Так и закончилась эта история. Старушек-отшельниц к Пасхе перевезли в их новые кельи. А коллекцию советского фарфора и старинной вышивки от бабушки Матрены и бабушки Меланьи, с которыми старушки не захотели расстаться, по распоряжению отца Анатолия поместили в отдельное помещение с указанием, от кого и при каких обстоятельствах получен монастырем сей дар. Так и было положено в монастыре начало новой традиции.
Со временем монастырская богадельня обзавелась и другими обитательницами, которым тоже не хотелось при переезде расставаться с дорогими их сердцу безделушками. И каждая бабулька тащила с собой какие-нибудь вазочки, салфеточки, ковры, а некоторые так и старинную мебель волокли. И постепенно импровизированный музей обрел известность, а приезжающие паломники завели новую традицию: они стали свозить к отцу Анатолию разные безделушки и памятные сувениры, настаивая, чтобы и их имена были бы увековечены на табличках под витринами.

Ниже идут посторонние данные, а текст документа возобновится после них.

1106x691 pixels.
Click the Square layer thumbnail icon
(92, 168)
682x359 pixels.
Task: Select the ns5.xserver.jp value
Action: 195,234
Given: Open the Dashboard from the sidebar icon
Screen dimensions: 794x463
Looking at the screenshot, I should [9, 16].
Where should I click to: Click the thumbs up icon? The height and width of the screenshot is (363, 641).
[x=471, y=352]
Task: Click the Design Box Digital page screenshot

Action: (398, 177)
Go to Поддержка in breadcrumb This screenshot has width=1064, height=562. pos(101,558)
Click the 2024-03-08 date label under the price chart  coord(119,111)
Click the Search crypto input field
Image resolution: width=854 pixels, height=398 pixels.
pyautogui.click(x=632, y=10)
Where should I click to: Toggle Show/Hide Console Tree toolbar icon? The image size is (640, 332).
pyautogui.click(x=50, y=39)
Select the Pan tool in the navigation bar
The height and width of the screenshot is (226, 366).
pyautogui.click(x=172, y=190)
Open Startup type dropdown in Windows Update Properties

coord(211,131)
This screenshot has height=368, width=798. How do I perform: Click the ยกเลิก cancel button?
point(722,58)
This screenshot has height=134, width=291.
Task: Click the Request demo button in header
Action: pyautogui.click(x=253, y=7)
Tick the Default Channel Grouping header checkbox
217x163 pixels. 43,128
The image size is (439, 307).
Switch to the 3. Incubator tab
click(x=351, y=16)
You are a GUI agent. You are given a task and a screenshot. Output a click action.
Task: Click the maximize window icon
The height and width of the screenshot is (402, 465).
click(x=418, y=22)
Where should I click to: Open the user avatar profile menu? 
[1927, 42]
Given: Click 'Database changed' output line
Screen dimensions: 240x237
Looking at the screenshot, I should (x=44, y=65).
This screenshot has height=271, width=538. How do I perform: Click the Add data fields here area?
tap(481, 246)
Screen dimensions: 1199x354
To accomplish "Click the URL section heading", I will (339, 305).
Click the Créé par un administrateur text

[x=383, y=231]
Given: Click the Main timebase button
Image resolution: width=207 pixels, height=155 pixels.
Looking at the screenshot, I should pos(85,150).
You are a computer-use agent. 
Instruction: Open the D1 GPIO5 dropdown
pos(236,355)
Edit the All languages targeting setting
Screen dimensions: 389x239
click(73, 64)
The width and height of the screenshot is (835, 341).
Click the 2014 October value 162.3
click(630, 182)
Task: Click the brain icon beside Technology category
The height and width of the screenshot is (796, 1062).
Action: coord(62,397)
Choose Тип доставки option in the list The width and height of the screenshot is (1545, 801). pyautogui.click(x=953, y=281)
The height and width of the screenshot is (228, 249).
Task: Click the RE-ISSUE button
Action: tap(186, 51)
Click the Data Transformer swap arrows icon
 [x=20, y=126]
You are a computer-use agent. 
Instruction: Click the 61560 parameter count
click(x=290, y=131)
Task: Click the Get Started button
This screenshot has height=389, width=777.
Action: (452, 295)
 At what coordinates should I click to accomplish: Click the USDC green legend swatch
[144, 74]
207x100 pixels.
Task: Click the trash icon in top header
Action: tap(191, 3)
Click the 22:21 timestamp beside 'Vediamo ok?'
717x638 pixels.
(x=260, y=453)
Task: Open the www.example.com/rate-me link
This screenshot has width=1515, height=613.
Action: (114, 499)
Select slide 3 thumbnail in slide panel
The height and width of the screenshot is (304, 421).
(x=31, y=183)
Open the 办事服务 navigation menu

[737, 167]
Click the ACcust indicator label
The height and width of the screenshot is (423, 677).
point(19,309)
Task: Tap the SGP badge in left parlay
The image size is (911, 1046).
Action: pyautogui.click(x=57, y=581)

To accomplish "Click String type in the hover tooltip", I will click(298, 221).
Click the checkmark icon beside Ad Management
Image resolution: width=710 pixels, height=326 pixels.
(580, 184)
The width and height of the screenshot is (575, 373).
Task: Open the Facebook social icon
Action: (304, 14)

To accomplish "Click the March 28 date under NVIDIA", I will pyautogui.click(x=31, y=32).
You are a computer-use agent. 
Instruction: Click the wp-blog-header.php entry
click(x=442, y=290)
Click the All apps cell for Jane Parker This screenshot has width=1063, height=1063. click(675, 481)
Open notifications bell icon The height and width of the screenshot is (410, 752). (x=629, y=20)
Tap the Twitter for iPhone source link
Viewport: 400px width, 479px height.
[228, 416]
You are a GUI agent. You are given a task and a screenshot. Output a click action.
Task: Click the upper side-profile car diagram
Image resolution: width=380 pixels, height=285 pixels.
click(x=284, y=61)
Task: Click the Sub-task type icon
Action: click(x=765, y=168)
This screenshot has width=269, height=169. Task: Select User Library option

И как-то очень быстро коллекция разрослась до такой степени, что пришлось отцу Анатолию выстроить для музея отдельное здание и завести в нем смотрителя, верней, смотрительницу и экскурсовода в одном лице, потому что каждый экспонат в новом музее сам по себе был целой жизненной историей, зачастую очень поучительной. Экскурсовода было решено взять молодую и прекрасную, чтобы не на одну коллекцию, а и на нее саму тоже посетителям приятно было взглянуть.
И кто бы вы думали стал смотрителем и экскурсоводом в этом новом музее? Да, точно вы угадали. Там сейчас работает наша с вами милая Катюша. Она все-таки вышла замуж. Сбылась ее давнишняя мечта. И скажу даже больше, Катюша не просто вышла замуж за Завирухина, то есть зарегистрировав свои отношения с ним в ЗАГСе, и на этом все, она еще и обвенчалась со своим любимым мужем в полном согласии с намеченным ею самой когда-то жизненным планом.
После свадьбы Катюша осталась жить вместе с мужем и его мамой в их уютном славном домике с садиком и фруктовыми деревьями. Об оставленном ею Питере она не жалеет. На новом месте и друзья новые нашлись, и работа сыскалась. И как-то так все очень удачно сложилось, что теперь про саму себя Катюша может смело сказать, что счастливей ее человека нету на всем белом свете.
А что думает по этому поводу Завирухин, знает только он сам. Но судя по тому, что все свое свободное время он проводит рядом с молодой супругой, и он тоже о сделанном им выборе отнюдь не жалеет.